With interest rates at the highest level in 14 years, households are taking tremendous strain. Some estimates put the increases in car and home loan repayments at an average of 11 percent and 38 percent in rand terms respectively in the last 18 months.
Nedbank says household debt burdens are at 62 percent of disposable income, while the “cumulative 475 basis point increase in interest rates since 2021 pushed debt service costs to 8,4 percent of disposable income from a 16-year low of 6,7 percent in the final quarter of 2021.
“As a result, households increasingly relied on savings to sustain living standards, depleting the buffers built up during the pandemic. The personal savings rate stood at -0,2 percent in the first quarter from a peak of 1,5 percent in the third quarter of 2020.”

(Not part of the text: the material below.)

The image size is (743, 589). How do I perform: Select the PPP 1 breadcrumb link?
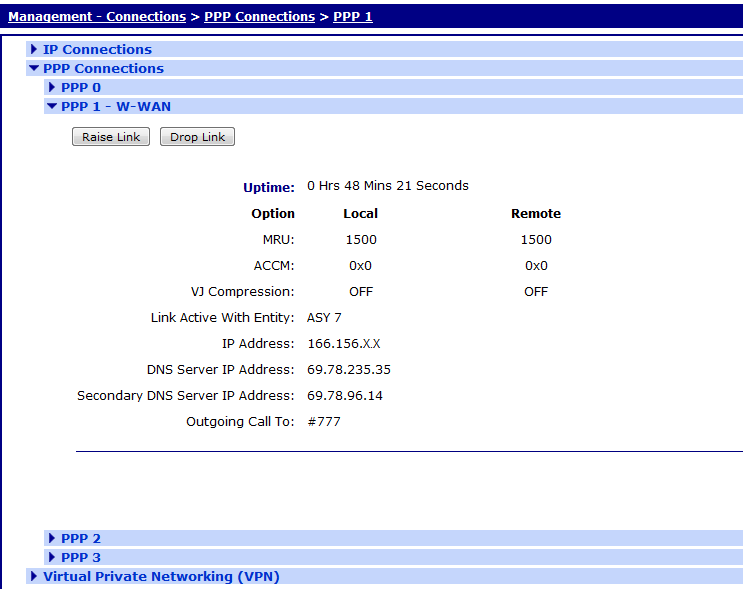click(353, 16)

It says “growth in mortgages, vehicle finance and personal loans softened, while demand for transactional credit remained relatively firm”.

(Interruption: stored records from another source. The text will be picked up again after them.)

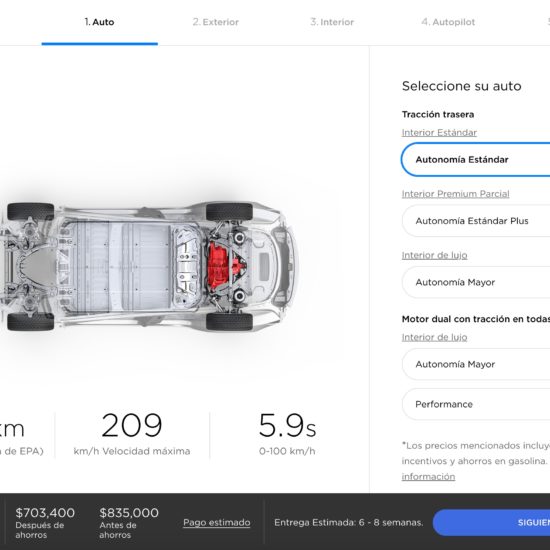Viewport: 550px width, 550px height.
Task: Click the blue Siguiente button
Action: (x=491, y=523)
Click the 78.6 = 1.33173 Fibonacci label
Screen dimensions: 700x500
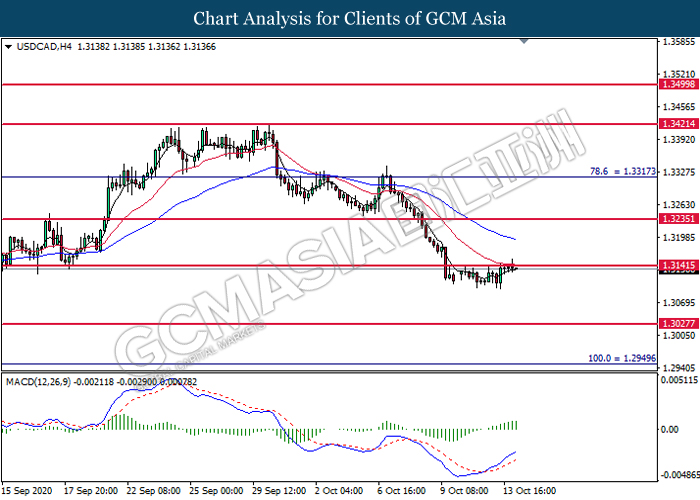coord(623,171)
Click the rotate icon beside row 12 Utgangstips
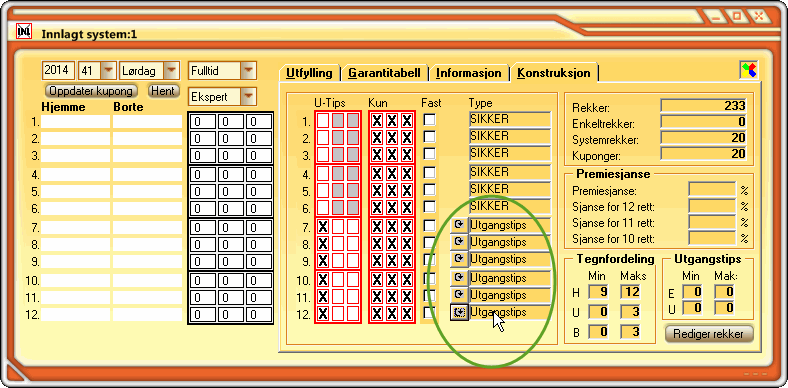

Approval rates for vehicle finance and personal loan applications at Nedbank are at the lowest levels in five years, while for credit cards, only last year’s approval rate was lower.
Take-up rates on vehicle finance are at the lowest level in five years.

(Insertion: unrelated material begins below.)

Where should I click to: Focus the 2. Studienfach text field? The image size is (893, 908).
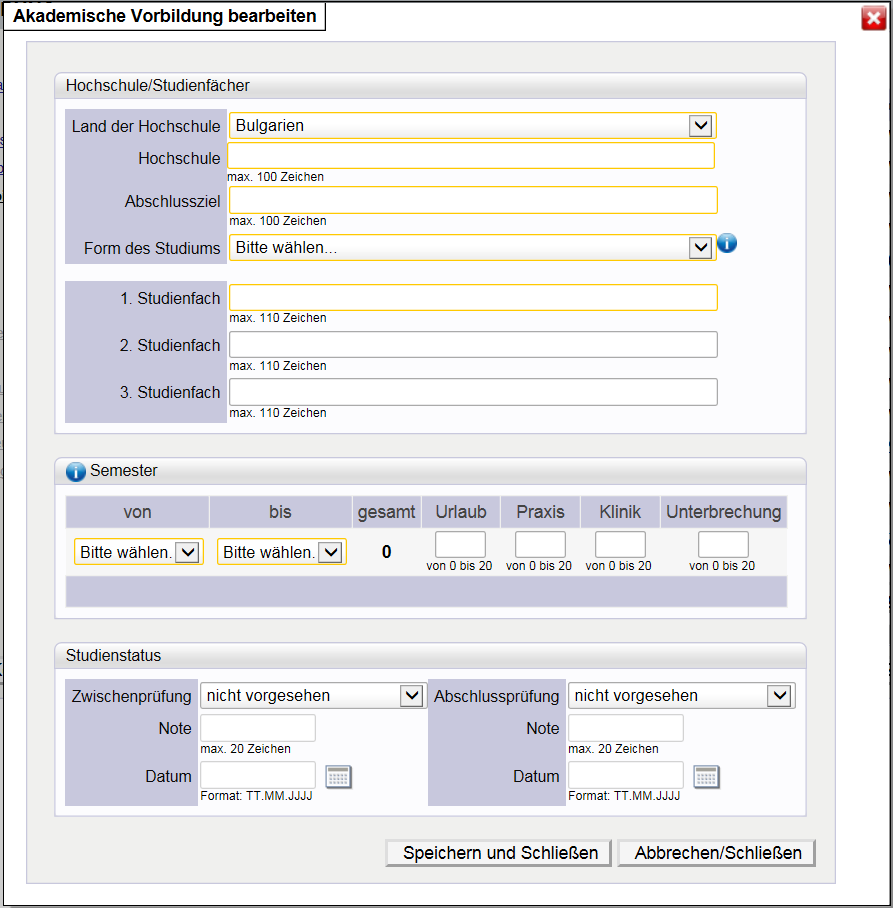[473, 345]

Home loans are the outlier, with approval rates at their highest in five years (higher than pre-pandemic). Take-up rates on home loans are at the highest level since 2019.
Data from Nedbank shows just how stark the increases in the costs of servicing debt have been in the last year.
Home loan repayments for its 3,4 million main-banked clients are up 18 percent on average versus the first five months of last year, vehicle finance debit orders have increased an average of 10 percent, and personal loan repayments are 4 percent higher. – Moneyweb.